━━━ SOURCE MATERIAL

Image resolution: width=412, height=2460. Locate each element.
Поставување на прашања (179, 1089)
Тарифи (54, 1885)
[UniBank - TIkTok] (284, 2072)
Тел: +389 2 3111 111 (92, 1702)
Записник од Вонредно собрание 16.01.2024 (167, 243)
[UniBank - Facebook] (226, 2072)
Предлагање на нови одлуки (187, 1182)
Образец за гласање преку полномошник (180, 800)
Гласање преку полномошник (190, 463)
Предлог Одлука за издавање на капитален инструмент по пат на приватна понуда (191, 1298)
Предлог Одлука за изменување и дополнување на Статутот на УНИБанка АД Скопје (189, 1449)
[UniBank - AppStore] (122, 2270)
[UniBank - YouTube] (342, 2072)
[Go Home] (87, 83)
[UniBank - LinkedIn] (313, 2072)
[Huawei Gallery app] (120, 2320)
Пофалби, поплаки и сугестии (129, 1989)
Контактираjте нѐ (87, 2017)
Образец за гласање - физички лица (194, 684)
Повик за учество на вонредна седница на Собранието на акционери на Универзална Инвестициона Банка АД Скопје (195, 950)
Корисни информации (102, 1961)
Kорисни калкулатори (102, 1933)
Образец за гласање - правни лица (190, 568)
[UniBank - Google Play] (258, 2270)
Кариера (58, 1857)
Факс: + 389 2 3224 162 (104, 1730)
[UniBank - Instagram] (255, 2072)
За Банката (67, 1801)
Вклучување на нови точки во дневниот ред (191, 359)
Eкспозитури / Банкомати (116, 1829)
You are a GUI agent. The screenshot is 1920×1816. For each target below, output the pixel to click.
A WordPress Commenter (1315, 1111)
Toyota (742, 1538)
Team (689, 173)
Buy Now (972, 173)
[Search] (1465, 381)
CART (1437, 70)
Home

━━━━━━

**WHAT IS BEING ASKED:** All of the data above should be duplicated exactly.

**SOLUTION FOR THIS PROBLEM:**
Image resolution: width=412, height=2460. Locate each element.
Поставување на прашања (179, 1089)
Тарифи (54, 1885)
[UniBank - TIkTok] (284, 2072)
Тел: +389 2 3111 111 (92, 1702)
Записник од Вонредно собрание 16.01.2024 (167, 243)
[UniBank - Facebook] (226, 2072)
Предлагање на нови одлуки (187, 1182)
Образец за гласање преку полномошник (180, 800)
Гласање преку полномошник (190, 463)
Предлог Одлука за издавање на капитален инструмент по пат на приватна понуда (191, 1298)
Предлог Одлука за изменување и дополнување на Статутот на УНИБанка АД Скопје (189, 1449)
[UniBank - AppStore] (122, 2270)
[UniBank - YouTube] (342, 2072)
[Go Home] (87, 83)
[UniBank - LinkedIn] (313, 2072)
[Huawei Gallery app] (120, 2320)
Пофалби, поплаки и сугестии (129, 1989)
Контактираjте нѐ (87, 2017)
Образец за гласање - физички лица (194, 684)
Повик за учество на вонредна седница на Собранието на акционери на Универзална Инвестициона Банка АД Скопје (195, 950)
Корисни информации (102, 1961)
Kорисни калкулатори (102, 1933)
Образец за гласање - правни лица (190, 568)
[UniBank - Google Play] (258, 2270)
Кариера (58, 1857)
Факс: + 389 2 3224 162 (104, 1730)
[UniBank - Instagram] (255, 2072)
За Банката (67, 1801)
Вклучување на нови точки во дневниот ред (191, 359)
Eкспозитури / Банкомати (116, 1829)
You are a GUI agent. The screenshot is 1920×1816. For each target below, output the pixel to click.
A WordPress Commenter (1315, 1111)
Toyota (742, 1538)
Team (689, 173)
Buy Now (972, 173)
[Search] (1465, 381)
CART (1437, 70)
Home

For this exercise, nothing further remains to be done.